__The problem__. Among the lines below, tally those that contain "logo" and respond with the total only.

[Data items]
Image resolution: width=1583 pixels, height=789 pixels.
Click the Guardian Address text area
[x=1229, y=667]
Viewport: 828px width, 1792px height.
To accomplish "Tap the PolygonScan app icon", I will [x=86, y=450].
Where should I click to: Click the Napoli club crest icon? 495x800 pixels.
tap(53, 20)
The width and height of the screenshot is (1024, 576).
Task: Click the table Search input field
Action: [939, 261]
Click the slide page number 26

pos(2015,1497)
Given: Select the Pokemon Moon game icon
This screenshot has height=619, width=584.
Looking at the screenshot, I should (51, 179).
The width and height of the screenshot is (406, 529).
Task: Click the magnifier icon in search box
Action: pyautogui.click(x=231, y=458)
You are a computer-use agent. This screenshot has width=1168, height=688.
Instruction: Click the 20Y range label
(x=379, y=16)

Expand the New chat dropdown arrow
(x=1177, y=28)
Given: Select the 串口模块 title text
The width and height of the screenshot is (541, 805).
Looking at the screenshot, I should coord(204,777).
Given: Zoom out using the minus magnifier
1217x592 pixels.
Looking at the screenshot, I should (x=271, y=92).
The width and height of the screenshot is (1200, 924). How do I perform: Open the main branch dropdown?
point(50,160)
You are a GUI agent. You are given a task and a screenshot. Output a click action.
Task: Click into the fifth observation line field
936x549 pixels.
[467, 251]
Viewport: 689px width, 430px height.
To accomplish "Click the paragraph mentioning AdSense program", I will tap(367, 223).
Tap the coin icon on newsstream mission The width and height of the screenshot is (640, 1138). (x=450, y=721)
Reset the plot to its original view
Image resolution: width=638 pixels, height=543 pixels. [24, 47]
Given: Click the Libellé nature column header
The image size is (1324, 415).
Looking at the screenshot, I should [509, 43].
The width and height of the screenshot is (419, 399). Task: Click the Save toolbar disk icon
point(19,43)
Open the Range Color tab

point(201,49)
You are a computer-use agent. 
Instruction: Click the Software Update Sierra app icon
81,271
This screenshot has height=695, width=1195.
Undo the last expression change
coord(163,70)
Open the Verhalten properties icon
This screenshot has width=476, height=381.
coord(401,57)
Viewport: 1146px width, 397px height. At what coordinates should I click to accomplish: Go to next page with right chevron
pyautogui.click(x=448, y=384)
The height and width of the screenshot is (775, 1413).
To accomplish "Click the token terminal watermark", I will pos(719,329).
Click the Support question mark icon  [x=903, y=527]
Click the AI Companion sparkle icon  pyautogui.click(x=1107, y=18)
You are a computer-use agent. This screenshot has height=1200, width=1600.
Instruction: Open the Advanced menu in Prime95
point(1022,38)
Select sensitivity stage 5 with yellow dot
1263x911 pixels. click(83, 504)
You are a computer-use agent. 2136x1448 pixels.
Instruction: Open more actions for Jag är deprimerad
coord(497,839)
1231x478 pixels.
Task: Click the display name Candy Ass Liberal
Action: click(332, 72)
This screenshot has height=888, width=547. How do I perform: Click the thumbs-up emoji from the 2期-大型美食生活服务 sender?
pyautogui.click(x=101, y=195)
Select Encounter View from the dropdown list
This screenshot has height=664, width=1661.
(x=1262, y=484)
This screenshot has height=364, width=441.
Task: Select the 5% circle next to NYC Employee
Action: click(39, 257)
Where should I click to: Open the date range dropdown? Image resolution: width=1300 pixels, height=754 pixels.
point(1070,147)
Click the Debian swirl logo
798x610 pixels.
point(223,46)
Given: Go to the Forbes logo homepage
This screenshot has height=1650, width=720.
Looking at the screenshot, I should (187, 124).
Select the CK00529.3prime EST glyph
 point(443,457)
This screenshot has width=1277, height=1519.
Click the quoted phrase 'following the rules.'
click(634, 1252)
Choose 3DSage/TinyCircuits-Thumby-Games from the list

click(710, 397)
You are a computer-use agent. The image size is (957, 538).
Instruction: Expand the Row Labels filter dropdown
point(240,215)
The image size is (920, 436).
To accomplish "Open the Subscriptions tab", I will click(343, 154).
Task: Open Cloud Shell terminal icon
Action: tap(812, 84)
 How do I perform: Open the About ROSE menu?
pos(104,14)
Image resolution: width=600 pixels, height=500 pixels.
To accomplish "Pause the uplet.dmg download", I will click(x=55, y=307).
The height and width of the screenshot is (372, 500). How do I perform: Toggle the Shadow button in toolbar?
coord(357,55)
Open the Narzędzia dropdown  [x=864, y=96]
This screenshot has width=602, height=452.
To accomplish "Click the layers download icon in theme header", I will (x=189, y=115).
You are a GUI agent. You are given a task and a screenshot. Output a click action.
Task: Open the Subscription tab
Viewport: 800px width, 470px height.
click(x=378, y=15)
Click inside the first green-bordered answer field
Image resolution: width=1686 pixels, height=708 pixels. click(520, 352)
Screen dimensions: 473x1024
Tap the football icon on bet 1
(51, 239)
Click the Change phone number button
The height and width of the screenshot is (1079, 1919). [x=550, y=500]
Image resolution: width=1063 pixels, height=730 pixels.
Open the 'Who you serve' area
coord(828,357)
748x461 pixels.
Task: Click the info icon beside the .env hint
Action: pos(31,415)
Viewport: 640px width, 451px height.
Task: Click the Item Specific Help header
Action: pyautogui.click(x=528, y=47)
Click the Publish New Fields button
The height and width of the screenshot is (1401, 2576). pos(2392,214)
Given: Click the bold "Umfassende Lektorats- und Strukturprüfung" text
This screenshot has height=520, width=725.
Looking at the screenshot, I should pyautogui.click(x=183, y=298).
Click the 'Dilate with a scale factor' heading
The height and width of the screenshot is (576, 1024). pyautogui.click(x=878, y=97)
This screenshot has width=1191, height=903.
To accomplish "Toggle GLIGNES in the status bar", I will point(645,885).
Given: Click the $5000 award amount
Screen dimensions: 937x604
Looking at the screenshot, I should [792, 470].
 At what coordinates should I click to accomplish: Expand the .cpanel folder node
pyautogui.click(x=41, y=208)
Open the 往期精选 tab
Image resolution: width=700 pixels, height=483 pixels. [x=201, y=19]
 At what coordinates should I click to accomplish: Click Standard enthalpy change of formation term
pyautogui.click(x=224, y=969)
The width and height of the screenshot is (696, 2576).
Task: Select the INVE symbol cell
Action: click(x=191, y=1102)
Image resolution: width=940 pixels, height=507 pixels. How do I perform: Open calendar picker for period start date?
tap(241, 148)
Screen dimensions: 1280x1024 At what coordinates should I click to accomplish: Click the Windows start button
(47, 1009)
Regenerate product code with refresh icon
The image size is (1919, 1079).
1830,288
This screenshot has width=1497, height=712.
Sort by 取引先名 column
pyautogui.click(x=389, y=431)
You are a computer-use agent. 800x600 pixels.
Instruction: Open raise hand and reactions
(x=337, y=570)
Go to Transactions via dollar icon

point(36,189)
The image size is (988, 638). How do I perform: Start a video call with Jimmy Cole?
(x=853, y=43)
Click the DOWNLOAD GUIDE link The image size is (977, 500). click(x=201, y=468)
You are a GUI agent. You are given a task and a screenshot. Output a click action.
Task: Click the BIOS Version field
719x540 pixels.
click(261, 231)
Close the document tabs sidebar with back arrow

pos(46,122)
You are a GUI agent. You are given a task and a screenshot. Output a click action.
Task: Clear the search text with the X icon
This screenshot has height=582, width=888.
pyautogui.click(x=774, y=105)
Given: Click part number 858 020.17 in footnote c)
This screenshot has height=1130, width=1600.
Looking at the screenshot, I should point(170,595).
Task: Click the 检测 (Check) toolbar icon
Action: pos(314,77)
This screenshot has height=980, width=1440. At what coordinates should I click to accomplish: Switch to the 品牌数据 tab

__Answer section__. 2